WHAT YOU NEED TO DO:
(1) Using the passage on the H. ducreyi losB mutant, answer these:
(a) What enzyme does losB encode?
(b) What designation was given to the mutant?
(c) In which strains has the alternative glycoform lacking the dd-heptose been identified?
(2) Reproduce the part of the passage on the H. ducreyi losB mutant between "We recently reported" and "parental levels (9).", inclusive.

START SOURCE PASSAGE

We recently reported the characterization of a Tn916 derivative of H. ducreyi 35000 in which losB, which encodes d-glycero-d-manno-heptosyltransferase, was insertionally inactivated (9). The mutant, designated 1381, produces a truncated LOS whose major glycoform terminates in a single glucose attached to a heptose trisaccharide core and KDO. In vitro, H. ducreyi 1381 adheres to and invades human keratinocytes less well than its isogenic parent. Complementation of the mutant with a plasmid containing losB restores production of parental LOS and adherence and invasion of keratinocytes to parental levels (9).
The most complex major glycoform produced by strain 1381 in vitro lacks the terminal N-acetyllactosamine and thus will not be sialylated. However, an alternative glycoform (Galβ1-4Glcβ1-4Hepα1-KDO) which lacks the dd-heptose has been identified in strains ITM 4747 and 33921 (14, 21). This glycoform is synthesized by an alternative pathway that does not require dd-heptose. Preliminary data suggested that a minor dd-heptose-deficient glycoform (Galβ1-4GlcNacβ1-3Galβ1-4Glcβ1-4Hepα1-KDO) may be produced by strain 1381 (9). This glycoform would likely be a substrate for sialylation. Although we have not observed a significant quantity of this alternative glycoform in vitro, it is possible that this alternative glycoform is produced in substantial quantities in vivo.

END SOURCE PASSAGE
START THE DATA

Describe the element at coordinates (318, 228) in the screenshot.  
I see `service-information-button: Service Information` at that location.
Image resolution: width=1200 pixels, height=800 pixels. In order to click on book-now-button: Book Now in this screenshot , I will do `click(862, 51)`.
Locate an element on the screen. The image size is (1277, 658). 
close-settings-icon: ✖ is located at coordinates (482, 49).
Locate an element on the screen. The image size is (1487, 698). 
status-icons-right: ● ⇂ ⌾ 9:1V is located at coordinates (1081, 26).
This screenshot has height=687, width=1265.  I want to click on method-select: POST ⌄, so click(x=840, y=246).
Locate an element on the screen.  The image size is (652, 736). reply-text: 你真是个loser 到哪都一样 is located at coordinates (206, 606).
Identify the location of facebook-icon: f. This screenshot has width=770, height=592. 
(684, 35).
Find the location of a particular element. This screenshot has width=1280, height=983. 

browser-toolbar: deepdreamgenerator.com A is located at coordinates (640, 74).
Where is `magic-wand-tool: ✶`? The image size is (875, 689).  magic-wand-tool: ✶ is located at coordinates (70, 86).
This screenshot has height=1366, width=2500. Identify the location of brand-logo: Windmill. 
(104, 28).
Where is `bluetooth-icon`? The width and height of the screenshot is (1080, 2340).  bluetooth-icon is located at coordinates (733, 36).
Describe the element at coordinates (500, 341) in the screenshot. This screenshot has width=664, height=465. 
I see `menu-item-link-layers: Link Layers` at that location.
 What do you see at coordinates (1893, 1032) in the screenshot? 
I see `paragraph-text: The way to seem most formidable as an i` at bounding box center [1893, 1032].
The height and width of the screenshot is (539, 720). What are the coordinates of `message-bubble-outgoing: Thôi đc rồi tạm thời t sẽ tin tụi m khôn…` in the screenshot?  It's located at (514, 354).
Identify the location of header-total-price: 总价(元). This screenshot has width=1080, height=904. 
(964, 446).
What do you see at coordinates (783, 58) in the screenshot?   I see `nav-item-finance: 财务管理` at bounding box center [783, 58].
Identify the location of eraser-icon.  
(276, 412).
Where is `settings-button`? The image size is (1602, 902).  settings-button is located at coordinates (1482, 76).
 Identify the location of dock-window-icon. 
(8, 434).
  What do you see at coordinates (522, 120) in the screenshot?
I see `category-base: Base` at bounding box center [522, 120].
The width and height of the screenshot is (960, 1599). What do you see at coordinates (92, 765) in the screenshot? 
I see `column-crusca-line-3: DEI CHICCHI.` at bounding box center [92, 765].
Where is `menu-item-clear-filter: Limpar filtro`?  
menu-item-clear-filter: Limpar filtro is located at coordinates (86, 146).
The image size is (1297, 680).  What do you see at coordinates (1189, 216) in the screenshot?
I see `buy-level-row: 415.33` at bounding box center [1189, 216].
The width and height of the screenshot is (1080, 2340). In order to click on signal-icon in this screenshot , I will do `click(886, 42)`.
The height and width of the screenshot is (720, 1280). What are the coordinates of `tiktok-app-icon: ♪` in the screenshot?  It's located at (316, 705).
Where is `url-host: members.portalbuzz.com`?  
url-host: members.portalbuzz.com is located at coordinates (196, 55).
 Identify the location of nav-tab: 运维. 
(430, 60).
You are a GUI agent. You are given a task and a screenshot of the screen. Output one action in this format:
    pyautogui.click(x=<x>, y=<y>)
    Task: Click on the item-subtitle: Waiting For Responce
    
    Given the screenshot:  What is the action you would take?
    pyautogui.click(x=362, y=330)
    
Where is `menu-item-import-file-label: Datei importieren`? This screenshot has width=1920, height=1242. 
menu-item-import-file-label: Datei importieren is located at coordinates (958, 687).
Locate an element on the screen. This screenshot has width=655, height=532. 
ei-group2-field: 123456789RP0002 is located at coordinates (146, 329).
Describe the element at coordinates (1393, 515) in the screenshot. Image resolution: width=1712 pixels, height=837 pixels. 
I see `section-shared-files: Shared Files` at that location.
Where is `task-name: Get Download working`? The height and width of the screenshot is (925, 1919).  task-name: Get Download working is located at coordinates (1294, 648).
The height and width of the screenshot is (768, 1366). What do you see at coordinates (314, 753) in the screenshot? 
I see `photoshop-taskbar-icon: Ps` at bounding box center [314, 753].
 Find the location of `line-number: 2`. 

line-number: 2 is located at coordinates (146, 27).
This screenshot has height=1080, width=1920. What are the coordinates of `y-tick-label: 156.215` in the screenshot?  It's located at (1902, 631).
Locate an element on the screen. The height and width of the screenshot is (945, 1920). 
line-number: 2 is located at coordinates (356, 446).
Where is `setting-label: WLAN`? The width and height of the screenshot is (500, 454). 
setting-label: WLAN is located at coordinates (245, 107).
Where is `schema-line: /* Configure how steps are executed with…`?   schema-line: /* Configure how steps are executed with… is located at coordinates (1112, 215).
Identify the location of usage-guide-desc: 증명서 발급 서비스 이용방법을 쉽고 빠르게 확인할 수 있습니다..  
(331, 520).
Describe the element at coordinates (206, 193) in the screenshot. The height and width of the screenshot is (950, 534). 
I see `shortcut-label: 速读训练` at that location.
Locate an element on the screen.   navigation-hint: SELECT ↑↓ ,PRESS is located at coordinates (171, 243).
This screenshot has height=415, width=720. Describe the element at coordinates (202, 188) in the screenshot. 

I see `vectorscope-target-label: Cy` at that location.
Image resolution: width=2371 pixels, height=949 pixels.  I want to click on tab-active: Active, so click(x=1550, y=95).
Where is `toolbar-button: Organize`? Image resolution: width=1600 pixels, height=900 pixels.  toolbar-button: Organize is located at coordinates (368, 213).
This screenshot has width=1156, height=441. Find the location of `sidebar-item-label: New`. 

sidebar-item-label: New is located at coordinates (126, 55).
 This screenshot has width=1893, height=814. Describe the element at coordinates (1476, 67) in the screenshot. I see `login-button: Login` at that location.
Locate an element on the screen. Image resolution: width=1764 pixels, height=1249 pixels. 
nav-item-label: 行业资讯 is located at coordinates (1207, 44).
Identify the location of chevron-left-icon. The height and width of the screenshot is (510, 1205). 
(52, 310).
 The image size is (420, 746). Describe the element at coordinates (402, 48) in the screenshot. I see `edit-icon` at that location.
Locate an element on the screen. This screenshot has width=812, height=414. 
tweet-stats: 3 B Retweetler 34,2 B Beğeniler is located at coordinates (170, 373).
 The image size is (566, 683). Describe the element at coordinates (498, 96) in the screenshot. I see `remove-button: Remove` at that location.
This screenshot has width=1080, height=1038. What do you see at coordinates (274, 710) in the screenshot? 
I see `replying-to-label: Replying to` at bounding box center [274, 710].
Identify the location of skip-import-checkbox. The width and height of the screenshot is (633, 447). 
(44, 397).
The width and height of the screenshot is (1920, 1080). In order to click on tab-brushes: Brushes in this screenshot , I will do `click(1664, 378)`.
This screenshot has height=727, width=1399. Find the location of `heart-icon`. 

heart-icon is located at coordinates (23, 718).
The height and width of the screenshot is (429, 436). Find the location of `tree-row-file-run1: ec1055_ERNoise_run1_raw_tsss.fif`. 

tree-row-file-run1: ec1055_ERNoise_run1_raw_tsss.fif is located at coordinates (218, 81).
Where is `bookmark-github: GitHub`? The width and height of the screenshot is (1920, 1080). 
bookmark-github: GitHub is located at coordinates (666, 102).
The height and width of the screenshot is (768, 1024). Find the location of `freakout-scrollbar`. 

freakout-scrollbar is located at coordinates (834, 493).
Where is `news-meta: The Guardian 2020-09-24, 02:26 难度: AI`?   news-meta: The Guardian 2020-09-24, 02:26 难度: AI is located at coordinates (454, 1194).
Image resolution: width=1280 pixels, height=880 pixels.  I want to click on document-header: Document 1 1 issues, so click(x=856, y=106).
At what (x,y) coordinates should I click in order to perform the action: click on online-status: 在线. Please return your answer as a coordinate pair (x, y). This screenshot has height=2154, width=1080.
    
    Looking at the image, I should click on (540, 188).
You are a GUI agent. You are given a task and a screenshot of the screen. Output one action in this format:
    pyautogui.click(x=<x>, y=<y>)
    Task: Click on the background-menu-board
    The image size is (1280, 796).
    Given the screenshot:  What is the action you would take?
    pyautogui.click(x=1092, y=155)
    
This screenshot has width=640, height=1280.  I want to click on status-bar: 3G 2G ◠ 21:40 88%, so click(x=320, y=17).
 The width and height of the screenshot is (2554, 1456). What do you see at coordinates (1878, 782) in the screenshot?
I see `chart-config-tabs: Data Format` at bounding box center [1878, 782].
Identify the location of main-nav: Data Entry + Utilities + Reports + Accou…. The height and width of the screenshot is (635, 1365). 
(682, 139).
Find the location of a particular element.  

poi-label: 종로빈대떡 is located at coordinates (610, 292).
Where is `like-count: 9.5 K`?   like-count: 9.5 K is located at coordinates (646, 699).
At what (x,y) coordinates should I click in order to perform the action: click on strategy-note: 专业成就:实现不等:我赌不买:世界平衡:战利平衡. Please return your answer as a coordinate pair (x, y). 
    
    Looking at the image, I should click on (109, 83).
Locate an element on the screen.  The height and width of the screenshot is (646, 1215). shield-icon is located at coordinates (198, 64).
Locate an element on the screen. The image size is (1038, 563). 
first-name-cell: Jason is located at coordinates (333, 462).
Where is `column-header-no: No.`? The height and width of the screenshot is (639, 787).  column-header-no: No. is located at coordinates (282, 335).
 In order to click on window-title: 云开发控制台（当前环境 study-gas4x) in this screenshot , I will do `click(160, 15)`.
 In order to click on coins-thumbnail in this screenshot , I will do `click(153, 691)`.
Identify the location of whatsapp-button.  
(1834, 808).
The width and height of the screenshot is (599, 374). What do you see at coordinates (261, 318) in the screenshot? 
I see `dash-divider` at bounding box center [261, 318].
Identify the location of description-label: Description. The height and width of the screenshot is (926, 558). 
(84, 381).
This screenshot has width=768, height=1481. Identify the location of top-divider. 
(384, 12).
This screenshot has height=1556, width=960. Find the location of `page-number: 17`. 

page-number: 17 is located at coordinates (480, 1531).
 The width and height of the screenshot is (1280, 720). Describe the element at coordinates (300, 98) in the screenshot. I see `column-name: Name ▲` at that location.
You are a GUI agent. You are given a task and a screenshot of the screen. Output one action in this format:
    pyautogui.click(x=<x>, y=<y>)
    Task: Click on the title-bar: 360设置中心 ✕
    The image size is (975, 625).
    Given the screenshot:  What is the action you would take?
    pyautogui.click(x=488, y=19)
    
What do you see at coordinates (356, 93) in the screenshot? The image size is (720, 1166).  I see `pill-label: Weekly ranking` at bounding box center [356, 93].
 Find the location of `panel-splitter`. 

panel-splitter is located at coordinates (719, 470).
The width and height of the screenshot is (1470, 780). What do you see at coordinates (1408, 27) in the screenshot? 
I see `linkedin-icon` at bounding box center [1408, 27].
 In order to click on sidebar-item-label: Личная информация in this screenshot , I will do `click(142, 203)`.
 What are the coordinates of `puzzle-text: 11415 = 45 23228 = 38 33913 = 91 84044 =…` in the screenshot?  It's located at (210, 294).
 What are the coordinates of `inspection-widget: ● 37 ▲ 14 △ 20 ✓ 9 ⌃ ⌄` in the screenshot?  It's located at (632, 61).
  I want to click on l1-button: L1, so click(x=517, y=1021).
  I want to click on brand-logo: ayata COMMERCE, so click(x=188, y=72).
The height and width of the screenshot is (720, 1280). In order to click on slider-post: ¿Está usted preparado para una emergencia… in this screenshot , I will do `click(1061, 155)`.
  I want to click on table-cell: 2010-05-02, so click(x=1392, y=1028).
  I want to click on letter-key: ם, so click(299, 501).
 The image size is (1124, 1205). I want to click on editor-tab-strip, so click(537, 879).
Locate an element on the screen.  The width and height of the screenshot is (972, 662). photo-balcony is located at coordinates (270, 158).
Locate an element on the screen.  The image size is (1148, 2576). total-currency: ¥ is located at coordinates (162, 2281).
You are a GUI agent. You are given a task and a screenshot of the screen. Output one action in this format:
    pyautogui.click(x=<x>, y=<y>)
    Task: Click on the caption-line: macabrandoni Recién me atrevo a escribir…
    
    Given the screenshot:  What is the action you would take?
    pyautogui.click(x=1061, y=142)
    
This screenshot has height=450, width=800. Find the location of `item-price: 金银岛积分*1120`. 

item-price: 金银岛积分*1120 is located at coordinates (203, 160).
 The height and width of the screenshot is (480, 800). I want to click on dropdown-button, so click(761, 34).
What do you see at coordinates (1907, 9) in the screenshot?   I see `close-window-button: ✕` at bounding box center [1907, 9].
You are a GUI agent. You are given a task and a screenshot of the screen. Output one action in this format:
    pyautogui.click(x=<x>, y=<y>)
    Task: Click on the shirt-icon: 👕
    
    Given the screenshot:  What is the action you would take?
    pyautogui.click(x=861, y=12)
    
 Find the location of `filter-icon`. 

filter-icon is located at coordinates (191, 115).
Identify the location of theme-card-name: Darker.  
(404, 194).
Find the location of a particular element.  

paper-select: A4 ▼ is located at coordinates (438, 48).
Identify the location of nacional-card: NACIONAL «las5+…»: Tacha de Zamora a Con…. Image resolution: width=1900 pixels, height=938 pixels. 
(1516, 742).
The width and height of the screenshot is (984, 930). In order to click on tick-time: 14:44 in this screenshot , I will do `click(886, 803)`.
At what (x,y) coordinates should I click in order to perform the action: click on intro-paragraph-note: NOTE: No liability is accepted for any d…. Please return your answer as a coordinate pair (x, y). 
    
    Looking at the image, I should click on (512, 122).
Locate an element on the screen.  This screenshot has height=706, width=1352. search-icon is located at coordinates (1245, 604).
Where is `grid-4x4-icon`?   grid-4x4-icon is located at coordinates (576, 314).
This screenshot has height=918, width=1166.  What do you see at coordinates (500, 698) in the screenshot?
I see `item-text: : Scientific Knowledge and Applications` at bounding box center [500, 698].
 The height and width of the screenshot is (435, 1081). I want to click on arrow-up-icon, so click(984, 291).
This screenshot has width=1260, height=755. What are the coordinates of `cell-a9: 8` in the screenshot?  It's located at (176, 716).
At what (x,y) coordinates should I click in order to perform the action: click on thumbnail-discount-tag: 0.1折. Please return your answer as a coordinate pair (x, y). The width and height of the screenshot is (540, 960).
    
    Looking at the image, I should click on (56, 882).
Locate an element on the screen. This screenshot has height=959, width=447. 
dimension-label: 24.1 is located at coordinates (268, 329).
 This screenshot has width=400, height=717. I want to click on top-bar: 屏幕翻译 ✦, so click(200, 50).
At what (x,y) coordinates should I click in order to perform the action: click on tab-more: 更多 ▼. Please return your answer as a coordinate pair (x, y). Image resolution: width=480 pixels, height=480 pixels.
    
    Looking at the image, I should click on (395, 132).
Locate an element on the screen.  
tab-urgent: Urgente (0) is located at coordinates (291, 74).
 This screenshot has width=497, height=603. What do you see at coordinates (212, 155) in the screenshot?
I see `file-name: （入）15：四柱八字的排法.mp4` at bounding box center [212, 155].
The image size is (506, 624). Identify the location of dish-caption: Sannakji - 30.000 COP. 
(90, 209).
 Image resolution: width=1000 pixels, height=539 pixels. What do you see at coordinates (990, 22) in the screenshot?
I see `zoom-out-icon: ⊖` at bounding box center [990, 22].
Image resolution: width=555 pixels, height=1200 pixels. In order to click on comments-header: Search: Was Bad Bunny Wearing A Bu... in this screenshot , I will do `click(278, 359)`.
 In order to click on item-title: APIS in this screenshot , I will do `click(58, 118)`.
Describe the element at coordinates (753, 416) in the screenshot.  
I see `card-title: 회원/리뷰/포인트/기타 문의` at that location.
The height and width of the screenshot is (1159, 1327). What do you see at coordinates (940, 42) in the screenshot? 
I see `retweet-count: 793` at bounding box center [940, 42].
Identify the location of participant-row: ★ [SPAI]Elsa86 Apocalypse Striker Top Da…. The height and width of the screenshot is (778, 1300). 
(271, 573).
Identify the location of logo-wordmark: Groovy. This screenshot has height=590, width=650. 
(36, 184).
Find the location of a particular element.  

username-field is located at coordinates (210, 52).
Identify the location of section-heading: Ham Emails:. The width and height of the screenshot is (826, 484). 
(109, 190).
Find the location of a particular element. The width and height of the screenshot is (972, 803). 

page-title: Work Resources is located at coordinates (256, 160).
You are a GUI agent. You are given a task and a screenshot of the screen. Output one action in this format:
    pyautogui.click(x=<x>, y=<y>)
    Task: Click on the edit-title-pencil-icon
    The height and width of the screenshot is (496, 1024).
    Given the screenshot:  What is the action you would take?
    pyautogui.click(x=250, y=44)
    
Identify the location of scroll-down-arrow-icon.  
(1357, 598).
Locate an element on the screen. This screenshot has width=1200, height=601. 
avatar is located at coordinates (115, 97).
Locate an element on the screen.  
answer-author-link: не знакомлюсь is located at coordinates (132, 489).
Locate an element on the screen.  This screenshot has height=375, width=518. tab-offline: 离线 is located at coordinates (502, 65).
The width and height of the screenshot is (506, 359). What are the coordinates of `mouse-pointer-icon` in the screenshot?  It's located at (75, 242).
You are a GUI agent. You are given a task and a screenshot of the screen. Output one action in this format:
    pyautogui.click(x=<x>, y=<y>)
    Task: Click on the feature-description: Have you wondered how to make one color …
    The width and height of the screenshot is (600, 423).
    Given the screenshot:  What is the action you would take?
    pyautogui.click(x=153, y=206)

END THE DATA

WRITTEN RESPONSES:
(1)
(a) d-glycero-d-manno-heptosyltransferase
(b) 1381
(c) ITM 4747 and 33921

(2)
We recently reported the characterization of a Tn916 derivative of H. ducreyi 35000 in which losB, which encodes d-glycero-d-manno-heptosyltransferase, was insertionally inactivated (9). The mutant, designated 1381, produces a truncated LOS whose major glycoform terminates in a single glucose attached to a heptose trisaccharide core and KDO. In vitro, H. ducreyi 1381 adheres to and invades human keratinocytes less well than its isogenic parent. Complementation of the mutant with a plasmid containing losB restores production of parental LOS and adherence and invasion of keratinocytes to parental levels (9).